> _Problem description_: Give back the full data character for character.

> _Input data_:
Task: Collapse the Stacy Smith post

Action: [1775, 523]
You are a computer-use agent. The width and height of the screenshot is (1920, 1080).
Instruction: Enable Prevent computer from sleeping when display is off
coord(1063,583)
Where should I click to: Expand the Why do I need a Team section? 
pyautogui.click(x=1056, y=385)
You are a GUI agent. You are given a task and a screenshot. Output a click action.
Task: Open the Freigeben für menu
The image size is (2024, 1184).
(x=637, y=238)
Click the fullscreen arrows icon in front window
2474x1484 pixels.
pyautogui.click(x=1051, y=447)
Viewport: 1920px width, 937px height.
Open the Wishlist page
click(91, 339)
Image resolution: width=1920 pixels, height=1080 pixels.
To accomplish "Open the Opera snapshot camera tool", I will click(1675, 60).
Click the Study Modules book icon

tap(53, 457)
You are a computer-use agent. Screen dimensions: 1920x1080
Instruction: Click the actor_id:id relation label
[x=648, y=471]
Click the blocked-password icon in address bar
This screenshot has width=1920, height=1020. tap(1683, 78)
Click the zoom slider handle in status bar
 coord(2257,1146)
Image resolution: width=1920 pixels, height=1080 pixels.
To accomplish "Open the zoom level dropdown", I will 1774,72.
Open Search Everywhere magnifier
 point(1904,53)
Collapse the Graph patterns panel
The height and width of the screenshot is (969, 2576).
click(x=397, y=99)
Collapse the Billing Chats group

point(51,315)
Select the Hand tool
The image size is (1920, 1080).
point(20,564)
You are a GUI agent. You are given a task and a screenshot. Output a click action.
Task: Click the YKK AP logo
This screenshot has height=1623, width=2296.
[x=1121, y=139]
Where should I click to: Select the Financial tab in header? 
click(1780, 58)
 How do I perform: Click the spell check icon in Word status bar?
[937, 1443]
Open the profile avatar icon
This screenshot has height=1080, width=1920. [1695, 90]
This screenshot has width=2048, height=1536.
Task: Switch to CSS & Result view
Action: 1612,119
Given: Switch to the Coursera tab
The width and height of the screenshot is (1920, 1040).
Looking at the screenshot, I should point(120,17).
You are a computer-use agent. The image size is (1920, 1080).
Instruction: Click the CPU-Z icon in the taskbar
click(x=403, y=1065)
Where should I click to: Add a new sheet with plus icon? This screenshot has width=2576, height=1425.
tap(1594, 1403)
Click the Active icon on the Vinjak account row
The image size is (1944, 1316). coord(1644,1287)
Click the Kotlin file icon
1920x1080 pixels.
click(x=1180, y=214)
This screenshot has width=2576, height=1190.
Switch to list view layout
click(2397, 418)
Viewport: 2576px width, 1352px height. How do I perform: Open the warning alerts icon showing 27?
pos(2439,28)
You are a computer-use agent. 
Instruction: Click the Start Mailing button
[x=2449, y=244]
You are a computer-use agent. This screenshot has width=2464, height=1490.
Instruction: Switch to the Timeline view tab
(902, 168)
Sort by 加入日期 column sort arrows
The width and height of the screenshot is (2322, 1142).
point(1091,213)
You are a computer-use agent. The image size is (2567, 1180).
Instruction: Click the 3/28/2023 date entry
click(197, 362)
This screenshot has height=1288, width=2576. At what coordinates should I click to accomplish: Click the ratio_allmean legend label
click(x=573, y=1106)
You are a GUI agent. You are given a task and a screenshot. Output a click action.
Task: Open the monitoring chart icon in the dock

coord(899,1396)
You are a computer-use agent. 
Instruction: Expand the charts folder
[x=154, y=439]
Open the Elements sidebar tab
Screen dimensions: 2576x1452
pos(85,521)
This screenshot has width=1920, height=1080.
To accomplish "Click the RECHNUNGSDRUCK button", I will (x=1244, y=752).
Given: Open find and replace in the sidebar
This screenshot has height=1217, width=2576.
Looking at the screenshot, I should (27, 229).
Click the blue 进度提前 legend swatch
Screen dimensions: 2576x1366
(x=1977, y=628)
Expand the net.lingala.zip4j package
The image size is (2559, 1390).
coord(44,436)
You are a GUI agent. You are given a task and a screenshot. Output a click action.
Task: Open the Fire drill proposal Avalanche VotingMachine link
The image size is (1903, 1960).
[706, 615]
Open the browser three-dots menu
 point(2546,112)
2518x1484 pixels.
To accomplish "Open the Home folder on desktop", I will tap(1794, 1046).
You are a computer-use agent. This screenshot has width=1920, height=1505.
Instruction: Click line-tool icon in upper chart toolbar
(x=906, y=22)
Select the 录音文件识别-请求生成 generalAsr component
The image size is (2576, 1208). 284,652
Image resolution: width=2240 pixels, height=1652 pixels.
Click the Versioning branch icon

> _Solution below_:
Task: Collapse the Stacy Smith post

Action: [1775, 523]
You are a computer-use agent. The width and height of the screenshot is (1920, 1080).
Instruction: Enable Prevent computer from sleeping when display is off
coord(1063,583)
Where should I click to: Expand the Why do I need a Team section? 
pyautogui.click(x=1056, y=385)
You are a GUI agent. You are given a task and a screenshot. Output a click action.
Task: Open the Freigeben für menu
The image size is (2024, 1184).
(x=637, y=238)
Click the fullscreen arrows icon in front window
2474x1484 pixels.
pyautogui.click(x=1051, y=447)
Viewport: 1920px width, 937px height.
Open the Wishlist page
click(91, 339)
Image resolution: width=1920 pixels, height=1080 pixels.
To accomplish "Open the Opera snapshot camera tool", I will click(1675, 60).
Click the Study Modules book icon

tap(53, 457)
You are a computer-use agent. Screen dimensions: 1920x1080
Instruction: Click the actor_id:id relation label
[x=648, y=471]
Click the blocked-password icon in address bar
This screenshot has width=1920, height=1020. tap(1683, 78)
Click the zoom slider handle in status bar
 coord(2257,1146)
Image resolution: width=1920 pixels, height=1080 pixels.
To accomplish "Open the zoom level dropdown", I will 1774,72.
Open Search Everywhere magnifier
 point(1904,53)
Collapse the Graph patterns panel
The height and width of the screenshot is (969, 2576).
click(x=397, y=99)
Collapse the Billing Chats group

point(51,315)
Select the Hand tool
The image size is (1920, 1080).
point(20,564)
You are a GUI agent. You are given a task and a screenshot. Output a click action.
Task: Click the YKK AP logo
This screenshot has height=1623, width=2296.
[x=1121, y=139]
Where should I click to: Select the Financial tab in header? 
click(1780, 58)
 How do I perform: Click the spell check icon in Word status bar?
[937, 1443]
Open the profile avatar icon
This screenshot has height=1080, width=1920. [1695, 90]
This screenshot has width=2048, height=1536.
Task: Switch to CSS & Result view
Action: 1612,119
Given: Switch to the Coursera tab
The width and height of the screenshot is (1920, 1040).
Looking at the screenshot, I should point(120,17).
You are a computer-use agent. The image size is (1920, 1080).
Instruction: Click the CPU-Z icon in the taskbar
click(x=403, y=1065)
Where should I click to: Add a new sheet with plus icon? This screenshot has width=2576, height=1425.
tap(1594, 1403)
Click the Active icon on the Vinjak account row
The image size is (1944, 1316). coord(1644,1287)
Click the Kotlin file icon
1920x1080 pixels.
click(x=1180, y=214)
This screenshot has width=2576, height=1190.
Switch to list view layout
click(2397, 418)
Viewport: 2576px width, 1352px height. How do I perform: Open the warning alerts icon showing 27?
pos(2439,28)
You are a computer-use agent. 
Instruction: Click the Start Mailing button
[x=2449, y=244]
You are a computer-use agent. This screenshot has width=2464, height=1490.
Instruction: Switch to the Timeline view tab
(902, 168)
Sort by 加入日期 column sort arrows
The width and height of the screenshot is (2322, 1142).
point(1091,213)
You are a computer-use agent. The image size is (2567, 1180).
Instruction: Click the 3/28/2023 date entry
click(197, 362)
This screenshot has height=1288, width=2576. At what coordinates should I click to accomplish: Click the ratio_allmean legend label
click(x=573, y=1106)
You are a GUI agent. You are given a task and a screenshot. Output a click action.
Task: Open the monitoring chart icon in the dock

coord(899,1396)
You are a computer-use agent. 
Instruction: Expand the charts folder
[x=154, y=439]
Open the Elements sidebar tab
Screen dimensions: 2576x1452
pos(85,521)
This screenshot has width=1920, height=1080.
To accomplish "Click the RECHNUNGSDRUCK button", I will (x=1244, y=752).
Given: Open find and replace in the sidebar
This screenshot has height=1217, width=2576.
Looking at the screenshot, I should (27, 229).
Click the blue 进度提前 legend swatch
Screen dimensions: 2576x1366
(x=1977, y=628)
Expand the net.lingala.zip4j package
The image size is (2559, 1390).
coord(44,436)
You are a GUI agent. You are given a task and a screenshot. Output a click action.
Task: Open the Fire drill proposal Avalanche VotingMachine link
The image size is (1903, 1960).
[706, 615]
Open the browser three-dots menu
 point(2546,112)
2518x1484 pixels.
To accomplish "Open the Home folder on desktop", I will tap(1794, 1046).
You are a computer-use agent. This screenshot has width=1920, height=1505.
Instruction: Click line-tool icon in upper chart toolbar
(x=906, y=22)
Select the 录音文件识别-请求生成 generalAsr component
The image size is (2576, 1208). 284,652
Image resolution: width=2240 pixels, height=1652 pixels.
Click the Versioning branch icon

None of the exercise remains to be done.